Read Kiss Me When the Sun Goes Down Online
Authors: Lisa Olsen
Tags: #vampire, #Vampires, #New Adult, #strong female heroine, #paranormal series, #paranormal romance
“Tell... Isak...” he wheezed, but that was all he got out. As I watched, Gunnar dissolved in front of me, the ACBT spreading through his system like wildfire.
“No!” I yelled louder, barely able to scramble out from under him as his body turned to ash. “Gunnar!” I sobbed, but he was gone.
More gunfire erupted, and I looked up to see Maggie screaming on the other side of the porch, pinned down behind the dubious shelter of the railing.
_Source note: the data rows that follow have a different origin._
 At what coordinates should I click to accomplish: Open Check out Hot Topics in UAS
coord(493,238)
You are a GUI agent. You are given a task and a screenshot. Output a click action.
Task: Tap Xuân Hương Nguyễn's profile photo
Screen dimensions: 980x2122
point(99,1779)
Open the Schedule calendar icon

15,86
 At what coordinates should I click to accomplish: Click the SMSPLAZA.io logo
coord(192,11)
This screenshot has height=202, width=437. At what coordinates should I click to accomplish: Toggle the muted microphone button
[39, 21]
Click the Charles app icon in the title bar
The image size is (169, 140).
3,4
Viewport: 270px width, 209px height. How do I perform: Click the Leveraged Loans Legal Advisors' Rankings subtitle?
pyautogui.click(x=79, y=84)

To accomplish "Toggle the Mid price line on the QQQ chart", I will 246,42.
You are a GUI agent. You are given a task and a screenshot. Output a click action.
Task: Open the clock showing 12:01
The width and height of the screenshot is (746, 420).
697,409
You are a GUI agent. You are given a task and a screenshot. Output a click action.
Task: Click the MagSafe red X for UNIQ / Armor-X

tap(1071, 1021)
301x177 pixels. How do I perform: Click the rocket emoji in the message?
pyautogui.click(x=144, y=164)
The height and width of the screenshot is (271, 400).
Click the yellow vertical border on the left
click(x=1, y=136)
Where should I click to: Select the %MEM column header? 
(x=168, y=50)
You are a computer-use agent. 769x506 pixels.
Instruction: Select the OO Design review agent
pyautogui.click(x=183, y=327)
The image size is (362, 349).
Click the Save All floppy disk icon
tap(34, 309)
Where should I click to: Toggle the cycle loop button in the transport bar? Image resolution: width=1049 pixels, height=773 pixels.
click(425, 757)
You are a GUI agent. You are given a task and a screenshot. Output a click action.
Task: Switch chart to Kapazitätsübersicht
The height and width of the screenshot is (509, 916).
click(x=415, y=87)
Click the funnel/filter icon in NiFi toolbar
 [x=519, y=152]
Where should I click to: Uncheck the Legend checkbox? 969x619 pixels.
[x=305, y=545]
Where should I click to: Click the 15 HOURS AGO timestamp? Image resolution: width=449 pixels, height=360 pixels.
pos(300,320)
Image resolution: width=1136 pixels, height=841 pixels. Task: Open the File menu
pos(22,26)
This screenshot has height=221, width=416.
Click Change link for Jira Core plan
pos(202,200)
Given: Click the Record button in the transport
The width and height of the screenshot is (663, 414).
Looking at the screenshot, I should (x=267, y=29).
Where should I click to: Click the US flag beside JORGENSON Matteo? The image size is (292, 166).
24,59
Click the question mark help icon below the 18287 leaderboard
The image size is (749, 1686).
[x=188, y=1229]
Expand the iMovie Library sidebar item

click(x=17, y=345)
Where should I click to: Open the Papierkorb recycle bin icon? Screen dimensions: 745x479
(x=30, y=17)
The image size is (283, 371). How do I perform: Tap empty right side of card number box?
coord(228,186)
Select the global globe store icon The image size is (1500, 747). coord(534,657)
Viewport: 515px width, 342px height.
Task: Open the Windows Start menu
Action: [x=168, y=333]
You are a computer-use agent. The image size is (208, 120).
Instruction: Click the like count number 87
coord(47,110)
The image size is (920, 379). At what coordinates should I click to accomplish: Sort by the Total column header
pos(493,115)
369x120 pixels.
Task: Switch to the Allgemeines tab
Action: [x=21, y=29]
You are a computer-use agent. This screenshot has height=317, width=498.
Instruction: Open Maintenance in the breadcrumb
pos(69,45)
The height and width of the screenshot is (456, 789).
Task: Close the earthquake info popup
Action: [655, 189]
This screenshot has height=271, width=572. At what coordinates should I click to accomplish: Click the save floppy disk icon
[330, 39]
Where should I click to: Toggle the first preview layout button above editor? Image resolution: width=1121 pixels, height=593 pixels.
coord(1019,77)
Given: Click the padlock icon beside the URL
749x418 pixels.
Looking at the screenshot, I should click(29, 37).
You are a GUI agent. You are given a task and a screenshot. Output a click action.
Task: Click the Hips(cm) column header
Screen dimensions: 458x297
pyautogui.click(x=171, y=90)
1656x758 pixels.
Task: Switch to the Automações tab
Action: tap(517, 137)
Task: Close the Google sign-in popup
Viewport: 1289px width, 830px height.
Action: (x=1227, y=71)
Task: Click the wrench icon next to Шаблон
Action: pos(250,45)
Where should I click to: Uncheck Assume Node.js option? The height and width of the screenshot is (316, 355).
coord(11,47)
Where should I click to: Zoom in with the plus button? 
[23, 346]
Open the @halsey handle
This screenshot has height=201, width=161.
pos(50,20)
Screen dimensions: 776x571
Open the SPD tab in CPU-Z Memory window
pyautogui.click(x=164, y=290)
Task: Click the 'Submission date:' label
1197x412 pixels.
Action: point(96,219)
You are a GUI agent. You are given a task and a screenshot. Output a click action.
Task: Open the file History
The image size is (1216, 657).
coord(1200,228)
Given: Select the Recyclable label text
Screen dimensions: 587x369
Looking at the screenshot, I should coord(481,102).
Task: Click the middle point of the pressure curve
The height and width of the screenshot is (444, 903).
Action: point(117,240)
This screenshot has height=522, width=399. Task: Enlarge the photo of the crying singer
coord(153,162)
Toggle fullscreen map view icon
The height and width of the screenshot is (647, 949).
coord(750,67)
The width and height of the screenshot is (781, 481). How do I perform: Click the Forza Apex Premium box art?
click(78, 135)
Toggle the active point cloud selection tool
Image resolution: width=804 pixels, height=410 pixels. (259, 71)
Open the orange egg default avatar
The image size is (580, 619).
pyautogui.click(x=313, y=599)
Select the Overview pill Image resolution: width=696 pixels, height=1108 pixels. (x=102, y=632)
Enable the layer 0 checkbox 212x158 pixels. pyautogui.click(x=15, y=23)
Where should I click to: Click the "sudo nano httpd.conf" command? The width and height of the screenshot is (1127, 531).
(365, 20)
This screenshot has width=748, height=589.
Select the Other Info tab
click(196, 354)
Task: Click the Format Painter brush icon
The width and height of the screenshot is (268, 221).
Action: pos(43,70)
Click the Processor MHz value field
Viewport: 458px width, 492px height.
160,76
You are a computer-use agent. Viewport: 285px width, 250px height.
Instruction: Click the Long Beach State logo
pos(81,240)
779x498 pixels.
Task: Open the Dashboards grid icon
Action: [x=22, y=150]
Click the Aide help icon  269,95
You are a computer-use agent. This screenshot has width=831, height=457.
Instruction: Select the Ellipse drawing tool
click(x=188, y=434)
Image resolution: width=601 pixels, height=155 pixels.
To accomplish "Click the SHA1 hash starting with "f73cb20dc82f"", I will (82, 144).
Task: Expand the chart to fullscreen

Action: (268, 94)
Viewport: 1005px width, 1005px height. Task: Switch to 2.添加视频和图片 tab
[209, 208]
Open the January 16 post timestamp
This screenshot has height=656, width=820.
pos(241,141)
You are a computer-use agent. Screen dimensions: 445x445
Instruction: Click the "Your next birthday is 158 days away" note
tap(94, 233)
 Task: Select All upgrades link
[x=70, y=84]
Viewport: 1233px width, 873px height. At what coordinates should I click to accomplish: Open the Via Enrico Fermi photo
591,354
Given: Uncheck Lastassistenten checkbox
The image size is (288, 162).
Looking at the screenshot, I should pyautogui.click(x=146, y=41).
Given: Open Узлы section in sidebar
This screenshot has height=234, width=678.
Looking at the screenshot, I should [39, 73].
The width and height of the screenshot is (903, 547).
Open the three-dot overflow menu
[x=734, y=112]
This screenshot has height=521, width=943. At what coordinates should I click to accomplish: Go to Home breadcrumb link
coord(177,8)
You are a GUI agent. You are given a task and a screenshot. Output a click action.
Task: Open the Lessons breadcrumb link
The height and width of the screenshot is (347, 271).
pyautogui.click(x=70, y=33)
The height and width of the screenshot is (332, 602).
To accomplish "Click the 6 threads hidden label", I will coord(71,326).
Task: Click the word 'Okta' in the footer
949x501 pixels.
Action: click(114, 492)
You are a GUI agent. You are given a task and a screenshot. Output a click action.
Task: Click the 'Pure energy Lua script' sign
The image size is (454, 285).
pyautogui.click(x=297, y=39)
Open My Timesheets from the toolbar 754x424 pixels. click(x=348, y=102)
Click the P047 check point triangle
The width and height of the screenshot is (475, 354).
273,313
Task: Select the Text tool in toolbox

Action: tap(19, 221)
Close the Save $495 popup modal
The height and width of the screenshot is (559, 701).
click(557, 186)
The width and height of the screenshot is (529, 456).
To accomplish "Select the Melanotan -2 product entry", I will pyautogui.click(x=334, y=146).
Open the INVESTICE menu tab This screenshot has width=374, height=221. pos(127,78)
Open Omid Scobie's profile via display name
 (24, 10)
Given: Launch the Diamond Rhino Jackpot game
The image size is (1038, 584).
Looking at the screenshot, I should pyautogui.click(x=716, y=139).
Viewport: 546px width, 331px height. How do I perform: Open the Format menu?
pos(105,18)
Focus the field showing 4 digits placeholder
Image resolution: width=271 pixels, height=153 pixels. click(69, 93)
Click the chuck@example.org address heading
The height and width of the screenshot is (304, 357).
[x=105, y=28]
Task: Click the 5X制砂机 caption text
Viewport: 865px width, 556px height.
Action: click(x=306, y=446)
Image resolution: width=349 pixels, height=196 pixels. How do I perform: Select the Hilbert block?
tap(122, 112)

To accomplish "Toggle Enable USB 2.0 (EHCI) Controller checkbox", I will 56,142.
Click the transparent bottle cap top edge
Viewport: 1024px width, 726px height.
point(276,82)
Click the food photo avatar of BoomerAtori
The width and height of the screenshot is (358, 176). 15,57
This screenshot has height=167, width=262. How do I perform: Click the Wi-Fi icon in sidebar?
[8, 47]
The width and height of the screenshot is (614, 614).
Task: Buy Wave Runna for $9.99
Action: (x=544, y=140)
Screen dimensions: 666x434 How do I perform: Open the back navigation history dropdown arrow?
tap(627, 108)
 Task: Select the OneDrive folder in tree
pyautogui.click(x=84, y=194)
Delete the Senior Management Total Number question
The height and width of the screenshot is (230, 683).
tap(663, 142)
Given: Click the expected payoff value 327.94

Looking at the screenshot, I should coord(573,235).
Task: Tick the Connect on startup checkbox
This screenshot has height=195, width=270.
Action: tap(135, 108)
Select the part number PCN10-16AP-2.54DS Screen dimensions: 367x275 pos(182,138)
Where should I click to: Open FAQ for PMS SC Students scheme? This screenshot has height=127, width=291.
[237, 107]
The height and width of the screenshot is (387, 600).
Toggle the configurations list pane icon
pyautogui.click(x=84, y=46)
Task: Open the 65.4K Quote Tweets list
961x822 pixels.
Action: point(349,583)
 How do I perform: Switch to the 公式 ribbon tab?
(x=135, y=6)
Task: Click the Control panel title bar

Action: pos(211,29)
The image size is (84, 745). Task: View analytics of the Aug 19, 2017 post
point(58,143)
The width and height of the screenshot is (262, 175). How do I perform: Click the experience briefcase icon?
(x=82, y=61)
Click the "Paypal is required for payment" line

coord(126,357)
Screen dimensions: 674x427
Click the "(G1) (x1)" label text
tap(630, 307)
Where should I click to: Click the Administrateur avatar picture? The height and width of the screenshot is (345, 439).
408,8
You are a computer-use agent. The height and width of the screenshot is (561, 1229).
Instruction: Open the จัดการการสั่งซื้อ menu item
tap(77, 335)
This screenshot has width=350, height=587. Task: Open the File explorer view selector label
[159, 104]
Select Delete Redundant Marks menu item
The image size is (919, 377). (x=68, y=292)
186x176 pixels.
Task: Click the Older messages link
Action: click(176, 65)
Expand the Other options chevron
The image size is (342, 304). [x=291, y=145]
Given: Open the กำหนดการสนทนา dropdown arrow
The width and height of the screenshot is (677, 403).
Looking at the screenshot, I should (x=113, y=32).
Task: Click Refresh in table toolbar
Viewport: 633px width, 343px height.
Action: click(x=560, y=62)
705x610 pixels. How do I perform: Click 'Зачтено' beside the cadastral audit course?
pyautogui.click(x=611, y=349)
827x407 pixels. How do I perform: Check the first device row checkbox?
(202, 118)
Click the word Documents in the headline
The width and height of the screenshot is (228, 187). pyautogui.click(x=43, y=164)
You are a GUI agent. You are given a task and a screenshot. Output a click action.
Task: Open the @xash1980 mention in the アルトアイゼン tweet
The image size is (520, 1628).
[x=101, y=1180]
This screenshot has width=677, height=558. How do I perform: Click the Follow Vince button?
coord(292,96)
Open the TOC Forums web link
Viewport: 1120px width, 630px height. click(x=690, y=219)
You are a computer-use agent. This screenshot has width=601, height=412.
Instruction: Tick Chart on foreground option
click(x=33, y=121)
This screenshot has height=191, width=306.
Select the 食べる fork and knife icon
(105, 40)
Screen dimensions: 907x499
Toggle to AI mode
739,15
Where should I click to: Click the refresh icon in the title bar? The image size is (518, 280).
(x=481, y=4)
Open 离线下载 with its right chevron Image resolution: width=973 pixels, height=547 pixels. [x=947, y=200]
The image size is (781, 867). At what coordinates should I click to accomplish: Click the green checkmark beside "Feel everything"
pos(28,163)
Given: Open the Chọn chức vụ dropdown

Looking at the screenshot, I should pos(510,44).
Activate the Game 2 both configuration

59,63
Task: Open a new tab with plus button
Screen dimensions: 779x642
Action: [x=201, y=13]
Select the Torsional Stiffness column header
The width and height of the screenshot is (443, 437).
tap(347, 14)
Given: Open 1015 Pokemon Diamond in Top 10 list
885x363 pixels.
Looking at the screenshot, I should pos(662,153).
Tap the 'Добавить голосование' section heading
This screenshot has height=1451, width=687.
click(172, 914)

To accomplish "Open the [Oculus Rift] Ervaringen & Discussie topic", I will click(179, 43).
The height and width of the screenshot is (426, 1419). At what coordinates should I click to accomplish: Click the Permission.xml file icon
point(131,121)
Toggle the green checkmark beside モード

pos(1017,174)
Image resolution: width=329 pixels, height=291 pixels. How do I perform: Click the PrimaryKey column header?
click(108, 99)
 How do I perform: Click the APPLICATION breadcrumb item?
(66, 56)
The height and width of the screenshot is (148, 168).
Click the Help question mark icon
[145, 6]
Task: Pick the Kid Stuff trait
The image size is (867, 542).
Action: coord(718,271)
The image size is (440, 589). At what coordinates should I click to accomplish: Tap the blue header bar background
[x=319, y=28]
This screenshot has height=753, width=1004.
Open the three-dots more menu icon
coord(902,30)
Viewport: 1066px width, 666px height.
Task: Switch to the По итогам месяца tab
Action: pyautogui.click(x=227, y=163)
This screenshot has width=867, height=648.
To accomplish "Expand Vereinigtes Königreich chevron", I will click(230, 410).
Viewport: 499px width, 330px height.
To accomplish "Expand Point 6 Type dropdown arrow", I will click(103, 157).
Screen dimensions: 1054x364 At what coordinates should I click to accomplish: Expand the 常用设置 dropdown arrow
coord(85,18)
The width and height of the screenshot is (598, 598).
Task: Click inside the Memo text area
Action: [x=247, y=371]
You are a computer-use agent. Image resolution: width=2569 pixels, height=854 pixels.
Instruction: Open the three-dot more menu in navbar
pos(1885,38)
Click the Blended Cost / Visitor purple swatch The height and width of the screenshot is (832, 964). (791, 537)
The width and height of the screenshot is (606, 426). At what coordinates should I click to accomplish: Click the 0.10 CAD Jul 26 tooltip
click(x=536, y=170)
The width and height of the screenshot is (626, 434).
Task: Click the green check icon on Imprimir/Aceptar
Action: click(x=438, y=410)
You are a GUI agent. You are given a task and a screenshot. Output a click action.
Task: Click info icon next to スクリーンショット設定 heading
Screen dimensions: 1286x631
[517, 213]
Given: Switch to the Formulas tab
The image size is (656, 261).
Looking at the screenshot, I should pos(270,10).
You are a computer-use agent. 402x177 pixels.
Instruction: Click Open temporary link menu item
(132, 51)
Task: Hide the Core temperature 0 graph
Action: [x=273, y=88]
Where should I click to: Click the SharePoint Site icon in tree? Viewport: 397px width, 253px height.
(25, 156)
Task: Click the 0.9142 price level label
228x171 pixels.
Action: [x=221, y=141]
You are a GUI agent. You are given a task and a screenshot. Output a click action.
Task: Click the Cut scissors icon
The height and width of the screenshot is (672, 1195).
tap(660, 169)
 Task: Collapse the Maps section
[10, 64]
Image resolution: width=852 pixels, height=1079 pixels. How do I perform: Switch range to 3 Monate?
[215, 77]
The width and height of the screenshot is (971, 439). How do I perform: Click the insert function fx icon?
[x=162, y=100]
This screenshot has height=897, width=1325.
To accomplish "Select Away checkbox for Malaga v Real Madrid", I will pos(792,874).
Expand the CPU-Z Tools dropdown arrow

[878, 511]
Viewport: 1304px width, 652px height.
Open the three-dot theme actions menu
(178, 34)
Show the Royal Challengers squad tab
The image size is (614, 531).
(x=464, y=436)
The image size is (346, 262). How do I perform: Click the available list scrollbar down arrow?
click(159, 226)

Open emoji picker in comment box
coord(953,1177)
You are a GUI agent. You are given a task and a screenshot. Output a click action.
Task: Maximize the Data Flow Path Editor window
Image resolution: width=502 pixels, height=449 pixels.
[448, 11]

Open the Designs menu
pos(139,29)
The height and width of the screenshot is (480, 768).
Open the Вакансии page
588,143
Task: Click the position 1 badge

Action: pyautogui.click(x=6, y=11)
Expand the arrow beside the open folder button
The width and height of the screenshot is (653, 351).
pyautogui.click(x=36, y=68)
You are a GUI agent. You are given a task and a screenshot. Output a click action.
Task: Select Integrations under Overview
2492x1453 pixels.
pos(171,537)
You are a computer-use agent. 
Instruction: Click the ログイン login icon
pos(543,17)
Tucker had wolfed out and stood beside her protectively, the side of his muzzle keeping her down.
“Inside!” Bishop hissed, and I tracked him crouching behind a low hedge, guns drawn.
I gave him a short nod, and when he started shooting, I ran for the front door, but not before I grabbed Maggie under the arms and dragged her inside with me. Once we were safely inside the house, Tucker bounded off, in the direction of the gunfire. “Bishop!” I called out, getting as close to the door as I dared. Why hadn’t he made a run for it after us?
“Tucker, where’s Tucker?” Maggie wailed as soon as she realized we were alone in the house, and I had to catch hold of her before she ran out after him.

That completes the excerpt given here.